• [Tantangan 1]:
Tuliskan kembali bagian teks tentang kreativitas dalam pelayanan, mulai dari "Gereja yang mengabaikan" hingga dan termasuk "pada kreativitas pelayanan.".
• [Tantangan 2]:
Lanjutkan teks tentang kreativitas dalam pelayanan gereja, dimulai sesudah kalimat terakhir yang tercantum.

• [Teks Bacaan]:
________________

KREATIVITAS DALAM PELAYANAN
Yang membedakan gereja yang maju dengan gereja yang membosankan dan
mandek ialah dalam hal kreativitas. Memang unsur ini bukanlah satu-
satunya, namun sangat banyak memengaruhi maju-mundurnya suatu
pelayanan.
Gereja yang mengabaikan kreativitas cepat atau lambat akan
ditinggalkan jemaatnya. Situasi inilah yang kita saksikan sekarang
ini, terutama di kota-kota besar di Indonesia. Tiba-tiba saja sebuah
gereja dijubeli oleh jemaat yang hadir, bahkan beberapa gereja
tertentu harus menyelenggarakan empat sampai lima kali kebaktian
pada satu hari Minggu. Sementara gereja yang lain dicap
"membosankan", tidak punya Roh Kudus, dan "mati". Sikap jemaat yang
demikian bisa menyebabkan pertikaian antarpemimpin gereja. Padahal,
kebanyakan persoalan terletak pada kreativitas pelayanan.

________________

• [Bagian Data]:
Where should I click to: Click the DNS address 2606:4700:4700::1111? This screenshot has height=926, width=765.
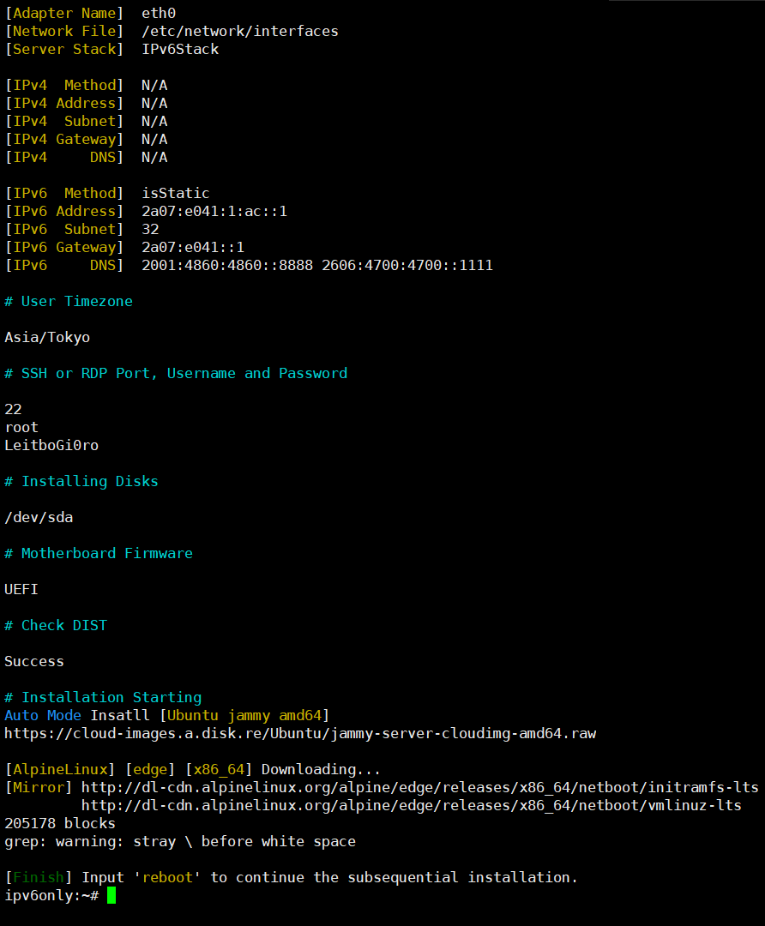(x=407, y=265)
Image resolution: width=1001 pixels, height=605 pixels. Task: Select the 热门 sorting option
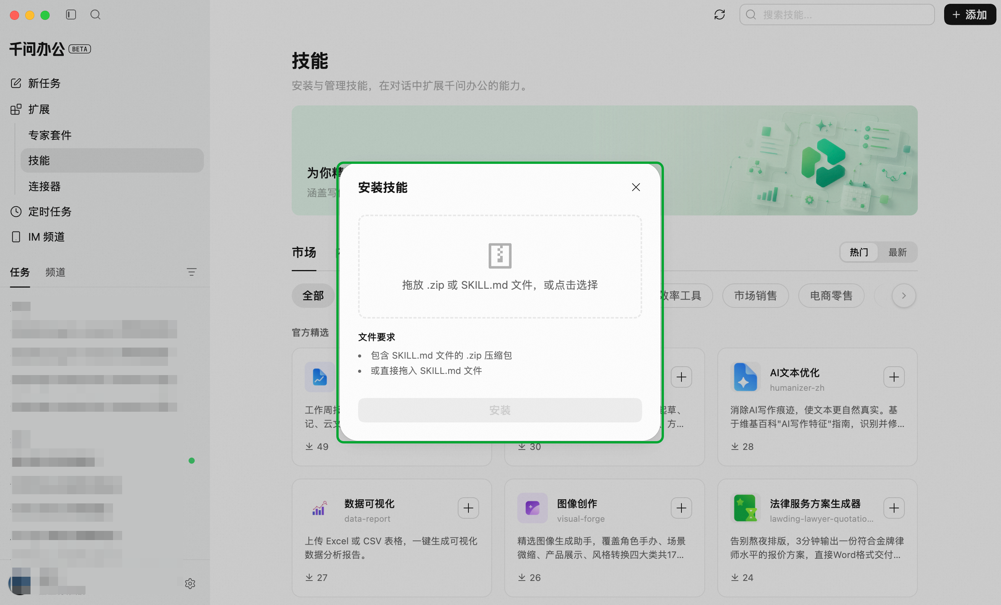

________________

• [Keluaran yang Diharapkan 1]:
Gereja yang mengabaikan kreativitas cepat atau lambat akan
ditinggalkan jemaatnya. Situasi inilah yang kita saksikan sekarang
ini, terutama di kota-kota besar di Indonesia. Tiba-tiba saja sebuah
gereja dijubeli oleh jemaat yang hadir, bahkan beberapa gereja
tertentu harus menyelenggarakan empat sampai lima kali kebaktian
pada satu hari Minggu. Sementara gereja yang lain dicap
"membosankan", tidak punya Roh Kudus, dan "mati". Sikap jemaat yang
demikian bisa menyebabkan pertikaian antarpemimpin gereja. Padahal,
kebanyakan persoalan terletak pada kreativitas pelayanan.

• [Keluaran yang Diharapkan 2]:
Kalau dalam dunia perniagaan pembeli itu raja, demikian pula di
gereja, dalam konteks tertentu jemaat itu raja. Ia tidak peduli
dengan kesulitan seorang pendeta atau para majelis di dalam mengatur
pelayanan. Pokoknya, ia dilayani dengan baik. Kalau tidak, seiring
dengan kecenderungan untuk bersikap individualistis, terutama di
kota-kota besar, seorang anggota gereja tidak segan-segan
meninggalkan gerejanya dan berpindah ke gereja yang dirasakannya
cocok.
Tentu saja kita boleh mengecam sikap oportunis itu. Tetapi, kita pun
tidak dapat berbuat apa-apa dengan tren yang tengah melanda orang
Kristen di berbagai kota besar itu. Kecaman terhadap gereja yang
"mencuri domba" tidak akan pernah menyelesaikan persoalan ini. Saya
pernah bertanya kepada seorang pengusaha muda mengapa ia berpindah
gereja. Jawabannya, "Di gereja saya yang dahulu, rohani saya tidak
bertumbuh. Nanti setelah di gereja yang baru inilah iman saya maju."
Jawaban ini tentu subjektif sekali, tetapi jangan lupa ini adalah
jawaban klasik.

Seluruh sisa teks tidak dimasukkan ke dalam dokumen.